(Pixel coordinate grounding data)
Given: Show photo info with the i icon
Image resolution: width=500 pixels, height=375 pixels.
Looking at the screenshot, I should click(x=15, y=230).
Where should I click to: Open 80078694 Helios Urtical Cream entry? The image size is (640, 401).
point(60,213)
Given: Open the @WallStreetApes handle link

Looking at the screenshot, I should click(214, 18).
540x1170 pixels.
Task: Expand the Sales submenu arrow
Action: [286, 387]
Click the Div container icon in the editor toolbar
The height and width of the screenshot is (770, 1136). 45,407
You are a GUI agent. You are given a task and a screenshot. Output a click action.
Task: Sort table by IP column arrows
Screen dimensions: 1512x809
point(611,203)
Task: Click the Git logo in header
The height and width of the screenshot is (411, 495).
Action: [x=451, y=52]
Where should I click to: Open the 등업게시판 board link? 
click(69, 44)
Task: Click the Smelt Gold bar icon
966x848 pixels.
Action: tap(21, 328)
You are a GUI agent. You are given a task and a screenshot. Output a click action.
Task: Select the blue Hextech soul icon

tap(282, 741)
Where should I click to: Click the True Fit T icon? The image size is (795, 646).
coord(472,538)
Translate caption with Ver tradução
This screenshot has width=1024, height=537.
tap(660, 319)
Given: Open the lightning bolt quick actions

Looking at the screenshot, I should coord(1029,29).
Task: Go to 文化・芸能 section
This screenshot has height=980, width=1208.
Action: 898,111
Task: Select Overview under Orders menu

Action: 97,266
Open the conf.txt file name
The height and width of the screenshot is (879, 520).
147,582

Work request: Give back all the records above exactly as they were written.

Task answer:
Given: Show photo info with the i icon
Image resolution: width=500 pixels, height=375 pixels.
Looking at the screenshot, I should click(x=15, y=230).
Where should I click to: Open 80078694 Helios Urtical Cream entry? The image size is (640, 401).
point(60,213)
Given: Open the @WallStreetApes handle link

Looking at the screenshot, I should click(214, 18).
540x1170 pixels.
Task: Expand the Sales submenu arrow
Action: [286, 387]
Click the Div container icon in the editor toolbar
The height and width of the screenshot is (770, 1136). 45,407
You are a GUI agent. You are given a task and a screenshot. Output a click action.
Task: Sort table by IP column arrows
Screen dimensions: 1512x809
point(611,203)
Task: Click the Git logo in header
The height and width of the screenshot is (411, 495).
Action: [x=451, y=52]
Where should I click to: Open the 등업게시판 board link? 
click(69, 44)
Task: Click the Smelt Gold bar icon
966x848 pixels.
Action: tap(21, 328)
You are a GUI agent. You are given a task and a screenshot. Output a click action.
Task: Select the blue Hextech soul icon

tap(282, 741)
Where should I click to: Click the True Fit T icon? The image size is (795, 646).
coord(472,538)
Translate caption with Ver tradução
This screenshot has width=1024, height=537.
tap(660, 319)
Given: Open the lightning bolt quick actions

Looking at the screenshot, I should coord(1029,29).
Task: Go to 文化・芸能 section
This screenshot has height=980, width=1208.
Action: 898,111
Task: Select Overview under Orders menu

Action: 97,266
Open the conf.txt file name
The height and width of the screenshot is (879, 520).
147,582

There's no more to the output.